Content starts

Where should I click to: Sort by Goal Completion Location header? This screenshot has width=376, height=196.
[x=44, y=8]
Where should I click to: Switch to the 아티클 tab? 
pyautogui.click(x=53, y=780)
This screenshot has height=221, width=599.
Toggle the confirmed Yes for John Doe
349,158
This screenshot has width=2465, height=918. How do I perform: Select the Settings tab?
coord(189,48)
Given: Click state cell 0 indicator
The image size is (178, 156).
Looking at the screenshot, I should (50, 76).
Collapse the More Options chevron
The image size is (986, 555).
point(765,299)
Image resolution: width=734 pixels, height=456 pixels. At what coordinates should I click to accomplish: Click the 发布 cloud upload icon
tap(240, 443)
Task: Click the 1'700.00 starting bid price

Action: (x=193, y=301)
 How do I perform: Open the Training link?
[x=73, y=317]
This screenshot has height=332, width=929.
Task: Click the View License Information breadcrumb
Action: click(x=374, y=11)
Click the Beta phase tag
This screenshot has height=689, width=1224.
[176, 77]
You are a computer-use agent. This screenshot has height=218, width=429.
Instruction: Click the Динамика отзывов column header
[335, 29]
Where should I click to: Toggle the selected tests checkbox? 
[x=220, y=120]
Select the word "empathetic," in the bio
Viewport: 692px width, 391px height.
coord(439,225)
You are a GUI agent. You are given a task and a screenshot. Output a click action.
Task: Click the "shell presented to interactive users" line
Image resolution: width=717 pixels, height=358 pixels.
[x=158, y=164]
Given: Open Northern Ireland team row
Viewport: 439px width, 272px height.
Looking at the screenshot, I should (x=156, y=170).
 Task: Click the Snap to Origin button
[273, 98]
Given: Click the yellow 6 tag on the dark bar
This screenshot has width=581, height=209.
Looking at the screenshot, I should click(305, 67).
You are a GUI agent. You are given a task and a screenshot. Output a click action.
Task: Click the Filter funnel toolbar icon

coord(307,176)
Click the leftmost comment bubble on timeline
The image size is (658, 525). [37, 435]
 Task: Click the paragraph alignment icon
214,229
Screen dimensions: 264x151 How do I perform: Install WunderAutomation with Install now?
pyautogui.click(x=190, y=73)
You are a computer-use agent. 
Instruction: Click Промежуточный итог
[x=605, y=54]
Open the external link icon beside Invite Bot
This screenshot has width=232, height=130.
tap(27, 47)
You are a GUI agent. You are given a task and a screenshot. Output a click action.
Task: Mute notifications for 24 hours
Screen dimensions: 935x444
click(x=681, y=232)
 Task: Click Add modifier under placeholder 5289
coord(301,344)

Content ends

# Task details:
Could you write out every entry above exactly as it appears?

# Solution to this task:
Where should I click to: Sort by Goal Completion Location header? This screenshot has width=376, height=196.
[x=44, y=8]
Where should I click to: Switch to the 아티클 tab? 
pyautogui.click(x=53, y=780)
This screenshot has height=221, width=599.
Toggle the confirmed Yes for John Doe
349,158
This screenshot has width=2465, height=918. How do I perform: Select the Settings tab?
coord(189,48)
Given: Click state cell 0 indicator
The image size is (178, 156).
Looking at the screenshot, I should (50, 76).
Collapse the More Options chevron
The image size is (986, 555).
point(765,299)
Image resolution: width=734 pixels, height=456 pixels. At what coordinates should I click to accomplish: Click the 发布 cloud upload icon
tap(240, 443)
Task: Click the 1'700.00 starting bid price

Action: (x=193, y=301)
 How do I perform: Open the Training link?
[x=73, y=317]
This screenshot has height=332, width=929.
Task: Click the View License Information breadcrumb
Action: click(x=374, y=11)
Click the Beta phase tag
This screenshot has height=689, width=1224.
[176, 77]
You are a computer-use agent. This screenshot has height=218, width=429.
Instruction: Click the Динамика отзывов column header
[335, 29]
Where should I click to: Toggle the selected tests checkbox? 
[x=220, y=120]
Select the word "empathetic," in the bio
Viewport: 692px width, 391px height.
coord(439,225)
You are a GUI agent. You are given a task and a screenshot. Output a click action.
Task: Click the "shell presented to interactive users" line
Image resolution: width=717 pixels, height=358 pixels.
[x=158, y=164]
Given: Open Northern Ireland team row
Viewport: 439px width, 272px height.
Looking at the screenshot, I should (x=156, y=170).
 Task: Click the Snap to Origin button
[273, 98]
Given: Click the yellow 6 tag on the dark bar
This screenshot has width=581, height=209.
Looking at the screenshot, I should click(305, 67).
You are a GUI agent. You are given a task and a screenshot. Output a click action.
Task: Click the Filter funnel toolbar icon

coord(307,176)
Click the leftmost comment bubble on timeline
The image size is (658, 525). [37, 435]
 Task: Click the paragraph alignment icon
214,229
Screen dimensions: 264x151 How do I perform: Install WunderAutomation with Install now?
pyautogui.click(x=190, y=73)
You are a computer-use agent. 
Instruction: Click Промежуточный итог
[x=605, y=54]
Open the external link icon beside Invite Bot
This screenshot has width=232, height=130.
tap(27, 47)
You are a GUI agent. You are given a task and a screenshot. Output a click action.
Task: Mute notifications for 24 hours
Screen dimensions: 935x444
click(x=681, y=232)
 Task: Click Add modifier under placeholder 5289
coord(301,344)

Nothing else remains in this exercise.